The Occupational Licensing Review Commission could soon perform reviews of existing regulations now that a bill is headed to the governor’s desk for signature.
The House of Representatives voted to concur with the Senate changes to House Bill 1104 Wednesday, which means Gov. Tate Reeves will soon get a chance to sign it into law.
The bill would provide the Occupational Licensing Review Commission the ability to scrutinize an existing regulation to determine whether it increases economic opportunities for citizens by promoting competition while using the least restrictive regulation to protect consumers.
Any regulation that doesn’t meet that criteria would become invalid 60 days after it was reviewed.
Right now, the OLRC, which is comprised of the governor, attorney general and secretary of state, can only review only new regulations, not existing ones. The Senate version of the bill died on the calendar.
Also, the House voted to allow Mississippi residents to procure up to a 30-day supply of pseudoephedrine- or ephedrine-containing cold and sinus medicines over the counter without a doctor’s prescription. Three bills, Senate Bill 2164 and House bills 785 and 832, died in committee.
State Rep. Rob Roberson, who chairs the House Drug Policy Committee, said on the House floor that the amendment would bring Mississippi in line with 48 other states that allow the sales of cold remedies containing those substances over the counter.
“If you have allergies or you have congestion or things like this, honestly, you shouldn’t have to go to the doctor every time you have an issue like this,” Roberson said. “This would help your poor people out there and frankly, it’s a convenience issue.”
Oregon is the only other state to require a prescription for cold medications such as these.
Senate Bill 2802 would require electronic prescription on all controlled substances and the originating chamber will have to concur on the changes or invite conference to reach a compromise.

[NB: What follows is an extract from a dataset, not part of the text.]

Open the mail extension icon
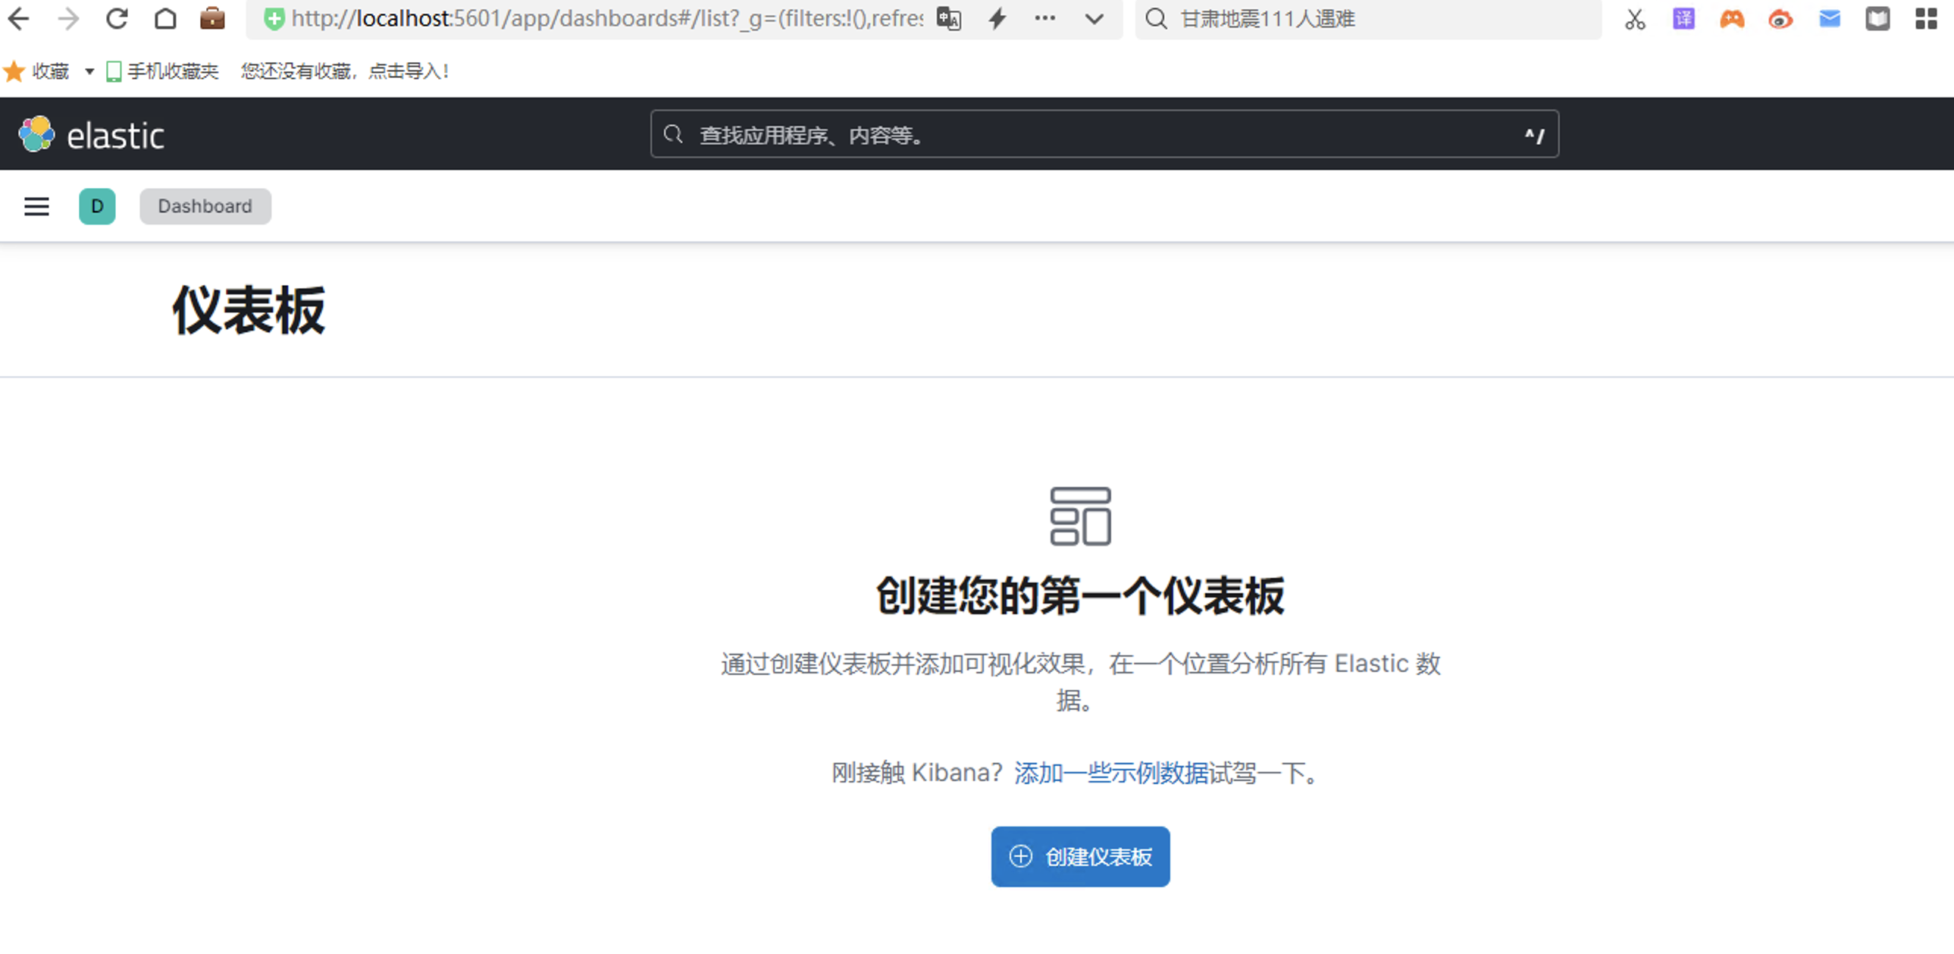pyautogui.click(x=1830, y=18)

The House also passed a bill, Senate Bill 2545, that would allow sampling and sale of wines made in the state at public events such as festivals. The winery would have to obtain a permit from the Mississippi Department of Revenue before transporting and selling their wine at a festival or other event.
The Senate will have to concur with the changes or invite conference before it makes it to Gov. Tate Reeves for a possible signature.